___ Material for this exercise
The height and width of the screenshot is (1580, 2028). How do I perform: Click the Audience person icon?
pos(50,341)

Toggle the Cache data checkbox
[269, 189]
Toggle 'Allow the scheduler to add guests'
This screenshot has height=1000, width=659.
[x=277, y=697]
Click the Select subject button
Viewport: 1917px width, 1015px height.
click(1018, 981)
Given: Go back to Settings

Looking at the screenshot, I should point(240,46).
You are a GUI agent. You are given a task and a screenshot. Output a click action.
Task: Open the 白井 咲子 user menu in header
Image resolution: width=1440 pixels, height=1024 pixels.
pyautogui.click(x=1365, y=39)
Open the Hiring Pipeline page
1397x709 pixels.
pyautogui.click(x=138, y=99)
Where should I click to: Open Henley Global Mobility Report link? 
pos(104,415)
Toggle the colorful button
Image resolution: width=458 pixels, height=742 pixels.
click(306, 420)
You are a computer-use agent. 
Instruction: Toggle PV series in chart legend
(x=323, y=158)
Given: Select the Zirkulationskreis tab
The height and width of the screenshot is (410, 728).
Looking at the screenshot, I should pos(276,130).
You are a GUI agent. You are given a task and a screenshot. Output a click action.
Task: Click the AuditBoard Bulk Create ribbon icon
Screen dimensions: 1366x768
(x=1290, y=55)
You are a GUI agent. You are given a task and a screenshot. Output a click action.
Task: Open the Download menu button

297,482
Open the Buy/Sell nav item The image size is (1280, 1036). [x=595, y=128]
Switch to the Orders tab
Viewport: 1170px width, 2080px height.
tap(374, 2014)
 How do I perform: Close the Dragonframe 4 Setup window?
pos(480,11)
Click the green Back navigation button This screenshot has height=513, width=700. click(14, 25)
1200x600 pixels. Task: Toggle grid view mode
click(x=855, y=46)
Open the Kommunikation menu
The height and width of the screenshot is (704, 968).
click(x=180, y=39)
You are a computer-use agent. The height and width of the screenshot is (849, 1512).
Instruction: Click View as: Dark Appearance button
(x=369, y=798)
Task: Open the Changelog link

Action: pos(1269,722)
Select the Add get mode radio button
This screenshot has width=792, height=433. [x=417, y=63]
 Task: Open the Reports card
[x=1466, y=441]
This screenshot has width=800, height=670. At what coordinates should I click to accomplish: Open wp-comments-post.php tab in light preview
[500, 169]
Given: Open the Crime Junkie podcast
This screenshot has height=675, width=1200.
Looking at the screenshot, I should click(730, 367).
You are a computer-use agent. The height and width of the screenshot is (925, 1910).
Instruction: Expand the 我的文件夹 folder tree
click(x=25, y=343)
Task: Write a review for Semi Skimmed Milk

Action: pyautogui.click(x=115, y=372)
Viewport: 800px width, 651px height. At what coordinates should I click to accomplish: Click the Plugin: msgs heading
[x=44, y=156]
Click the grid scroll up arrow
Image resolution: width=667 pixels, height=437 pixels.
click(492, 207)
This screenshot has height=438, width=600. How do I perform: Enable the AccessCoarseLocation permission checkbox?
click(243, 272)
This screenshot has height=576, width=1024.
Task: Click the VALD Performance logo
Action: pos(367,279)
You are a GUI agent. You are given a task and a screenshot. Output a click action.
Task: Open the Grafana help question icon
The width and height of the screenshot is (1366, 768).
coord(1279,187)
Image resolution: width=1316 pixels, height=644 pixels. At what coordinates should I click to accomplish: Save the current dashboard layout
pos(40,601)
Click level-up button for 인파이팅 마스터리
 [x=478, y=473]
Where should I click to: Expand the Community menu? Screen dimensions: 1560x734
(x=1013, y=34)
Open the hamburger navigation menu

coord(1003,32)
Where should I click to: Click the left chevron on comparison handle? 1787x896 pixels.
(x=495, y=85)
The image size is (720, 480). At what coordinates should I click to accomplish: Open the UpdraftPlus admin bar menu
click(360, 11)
______
_Your task_. Output the records above in their entirety, exactly.

_Expected output_.
The height and width of the screenshot is (1580, 2028). How do I perform: Click the Audience person icon?
pos(50,341)

Toggle the Cache data checkbox
[269, 189]
Toggle 'Allow the scheduler to add guests'
This screenshot has height=1000, width=659.
[x=277, y=697]
Click the Select subject button
Viewport: 1917px width, 1015px height.
click(1018, 981)
Given: Go back to Settings

Looking at the screenshot, I should point(240,46).
You are a GUI agent. You are given a task and a screenshot. Output a click action.
Task: Open the 白井 咲子 user menu in header
Image resolution: width=1440 pixels, height=1024 pixels.
pyautogui.click(x=1365, y=39)
Open the Hiring Pipeline page
1397x709 pixels.
pyautogui.click(x=138, y=99)
Where should I click to: Open Henley Global Mobility Report link? 
pos(104,415)
Toggle the colorful button
Image resolution: width=458 pixels, height=742 pixels.
click(306, 420)
You are a computer-use agent. 
Instruction: Toggle PV series in chart legend
(x=323, y=158)
Given: Select the Zirkulationskreis tab
The height and width of the screenshot is (410, 728).
Looking at the screenshot, I should pos(276,130).
You are a GUI agent. You are given a task and a screenshot. Output a click action.
Task: Click the AuditBoard Bulk Create ribbon icon
Screen dimensions: 1366x768
(x=1290, y=55)
You are a GUI agent. You are given a task and a screenshot. Output a click action.
Task: Open the Download menu button

297,482
Open the Buy/Sell nav item The image size is (1280, 1036). [x=595, y=128]
Switch to the Orders tab
Viewport: 1170px width, 2080px height.
tap(374, 2014)
 How do I perform: Close the Dragonframe 4 Setup window?
pos(480,11)
Click the green Back navigation button This screenshot has height=513, width=700. click(14, 25)
1200x600 pixels. Task: Toggle grid view mode
click(x=855, y=46)
Open the Kommunikation menu
The height and width of the screenshot is (704, 968).
click(x=180, y=39)
You are a computer-use agent. The height and width of the screenshot is (849, 1512).
Instruction: Click View as: Dark Appearance button
(x=369, y=798)
Task: Open the Changelog link

Action: pos(1269,722)
Select the Add get mode radio button
This screenshot has width=792, height=433. [x=417, y=63]
 Task: Open the Reports card
[x=1466, y=441]
This screenshot has width=800, height=670. At what coordinates should I click to accomplish: Open wp-comments-post.php tab in light preview
[500, 169]
Given: Open the Crime Junkie podcast
This screenshot has height=675, width=1200.
Looking at the screenshot, I should click(730, 367).
You are a computer-use agent. The height and width of the screenshot is (925, 1910).
Instruction: Expand the 我的文件夹 folder tree
click(x=25, y=343)
Task: Write a review for Semi Skimmed Milk

Action: pyautogui.click(x=115, y=372)
Viewport: 800px width, 651px height. At what coordinates should I click to accomplish: Click the Plugin: msgs heading
[x=44, y=156]
Click the grid scroll up arrow
Image resolution: width=667 pixels, height=437 pixels.
click(492, 207)
This screenshot has height=438, width=600. How do I perform: Enable the AccessCoarseLocation permission checkbox?
click(243, 272)
This screenshot has height=576, width=1024.
Task: Click the VALD Performance logo
Action: pos(367,279)
You are a GUI agent. You are given a task and a screenshot. Output a click action.
Task: Open the Grafana help question icon
The width and height of the screenshot is (1366, 768).
coord(1279,187)
Image resolution: width=1316 pixels, height=644 pixels. At what coordinates should I click to accomplish: Save the current dashboard layout
pos(40,601)
Click level-up button for 인파이팅 마스터리
 [x=478, y=473]
Where should I click to: Expand the Community menu? Screen dimensions: 1560x734
(x=1013, y=34)
Open the hamburger navigation menu

coord(1003,32)
Where should I click to: Click the left chevron on comparison handle? 1787x896 pixels.
(x=495, y=85)
The image size is (720, 480). At what coordinates should I click to accomplish: Open the UpdraftPlus admin bar menu
click(360, 11)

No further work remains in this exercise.